All 154 passengers and crew aboard, including Americans and Britons, survived hours of bobbing in lifeboats on ice-strewn Antarctic waters before their rescue by a Norwegian ship, which took them to Chilean and Uruguayan bases on King George Island in Antarctica.
Initial reports suggested only a small hole was punched into the hull, but the Argentine navy later said in a statement it observed "significant" damage. Photos released by the Chilean navy throughout the day Friday showed the ship lying nearly on its side, surrounded by floating blocks of ice.
Andrea Salas, an Argentine crew member aboard the Explorer, told The Associated Press that passengers did not panic when the ship struck ice.
"The captain told us there was water coming in through a hole. We grabbed our main things and our coats and we got into the boats almost immediately," she said. "There wasn't any panic at all and luckily, everything went well. Now, after all the anxiety has passed, we can just say, 'Hey we're still alive."'
The 154 passengers and crew members were rescued by a Norwegian cruise liner, the Nordnorge, that answered the Explorer's distress call.
"They were cold after being six hours in the lifeboats. We got them hot drinks and food and the right clothes," Capt. Arnvid Hansen, of the Nordnorge, told the AP.

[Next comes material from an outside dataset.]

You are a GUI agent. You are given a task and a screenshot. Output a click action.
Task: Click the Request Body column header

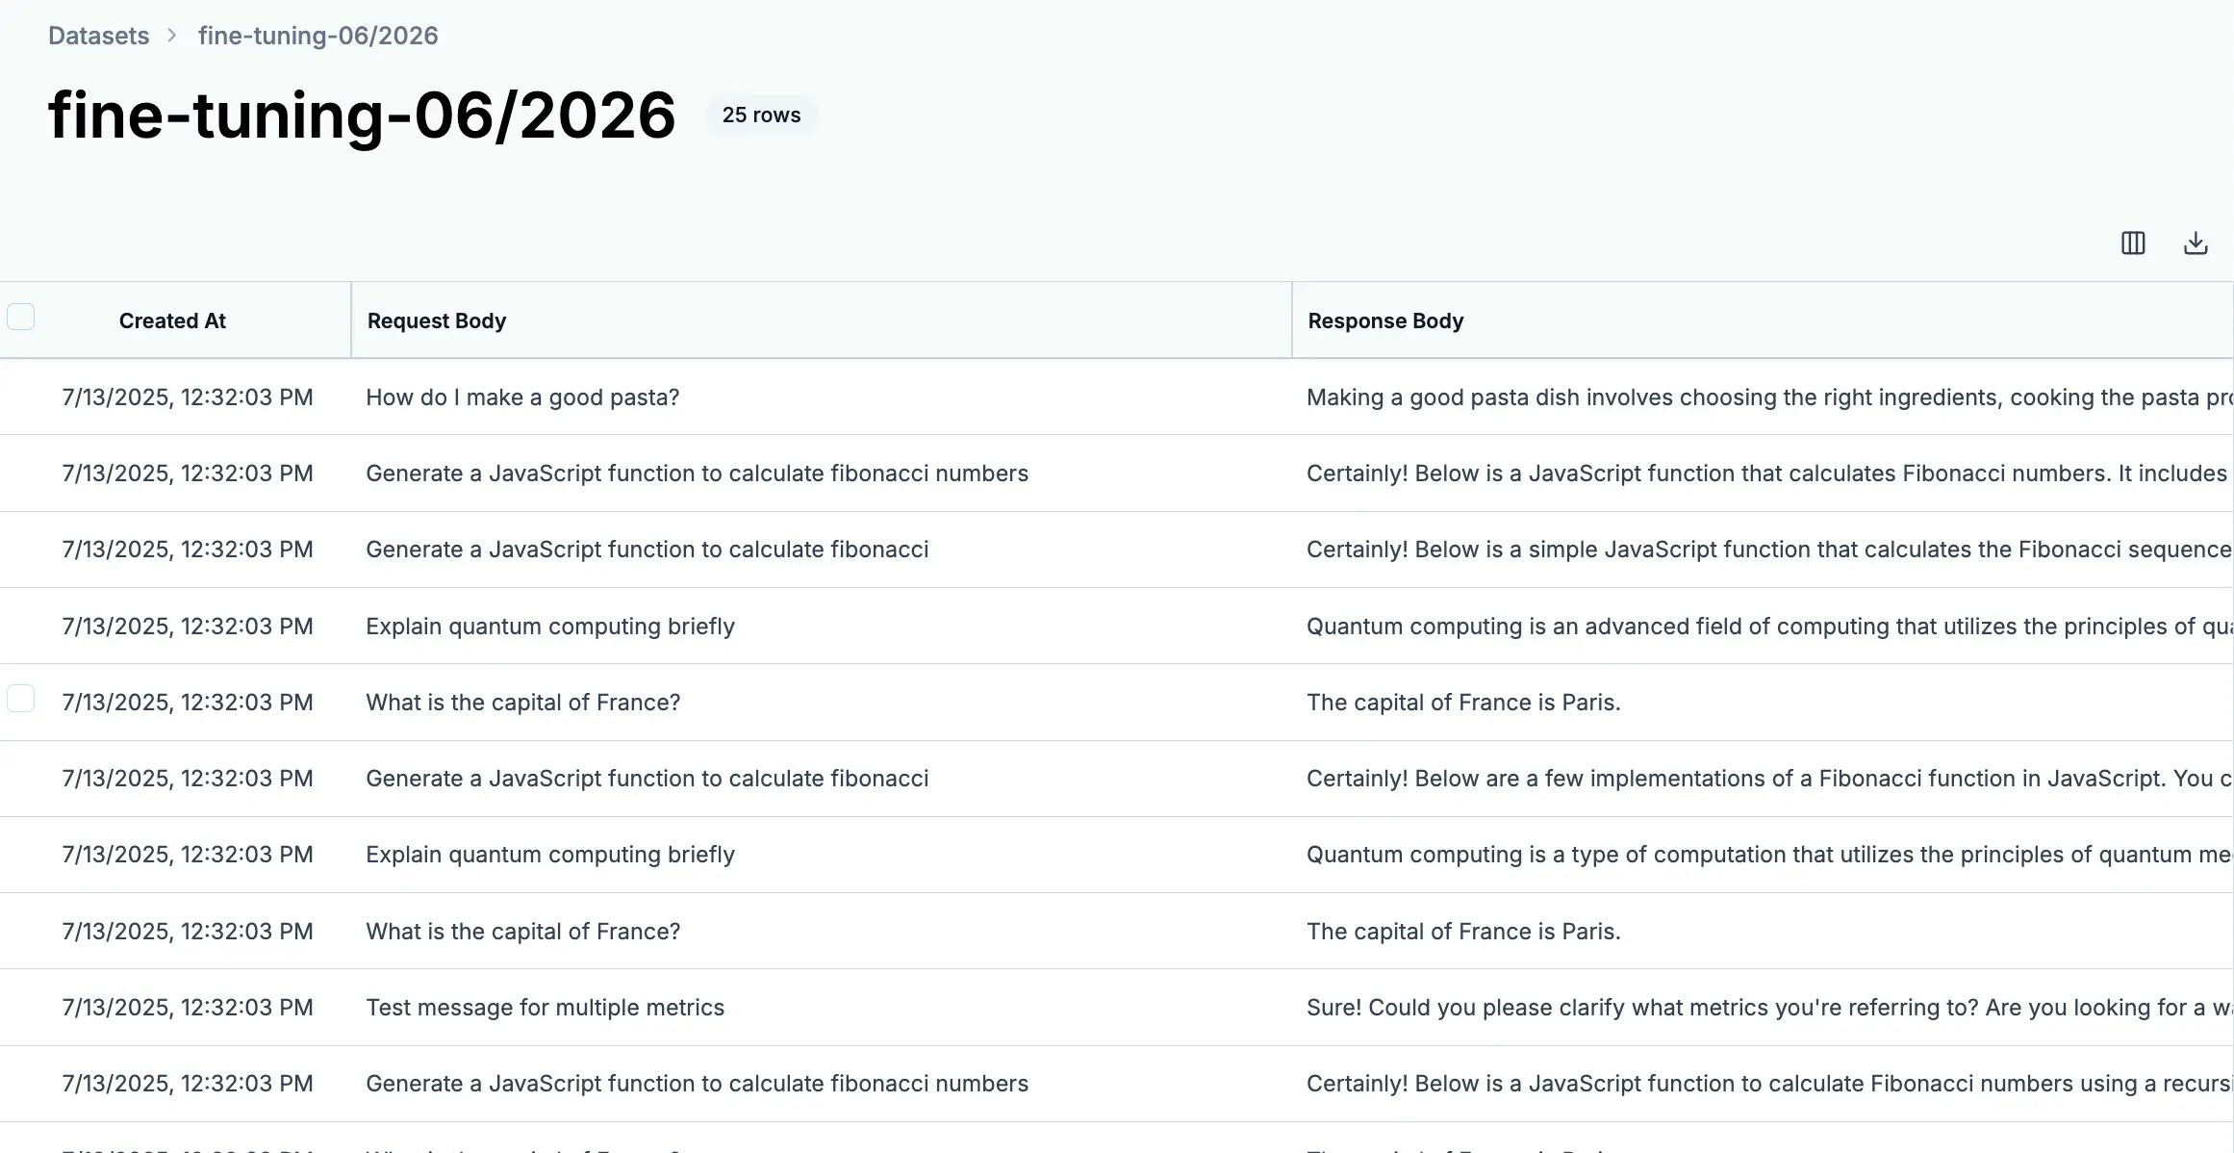click(436, 320)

Wearing bright orange suits to fend off bitter temperatures, their faces reddened by a blustery storm that delayed their landing, the rescued disembarked Friday night from the Nordnorge on King George Island where they were housed on Chilean and Uruguayan military bases.
Authorities reported no injuries other than some complaints of mild hypothermia, none serious. Military officials hoped the weather would clear enough to airlift the survivors to Chile's mainland Saturday.
"The passengers are absolutely fine. They're all accounted for," said Susan Hayes of G.A.P. Adventures of Toronto, which runs environmentally oriented excursions and owns the stricken MS Explorer.
She said the 91 passengers hailed from more than a dozen nations, including 24 Britons, 17 Dutch, 14 Americans, 12 Canadians and 10 Australians. The ship also carried nine expedition staff members and a crew of 54.
Argentine authorities said the drama began with a distress call hours before dawn Friday. For hours Friday, the ship listed heavily, its white superstructure and red hull starkly visible against choppy waters and overcast skies. The Chilean navy eventually said it lost sight of the ship and wreckage, indicating it had gone under completely about 20 hours later.
The Explorer was on a 19-day circuit of Antarctica and the Falkland Islands, letting passengers observe penguins, whales and other wildlife while getting briefings from experts on the region, according to G.A.P.
The tour operator said the voyage was inspired by the Antarctic expeditions of Ernest Shackleton, an adventurer who made repeated forays there in the early 1900s. Shackleton died of a heart attack aboard his ship while trying to circumnavigate the icy continent by sea in 1922.
Operators had boasted that the Explorer — a ship only 75 meters (about 246 feet) in length with a shallow bottom and ice-hardened hull — could go places other vessels could not.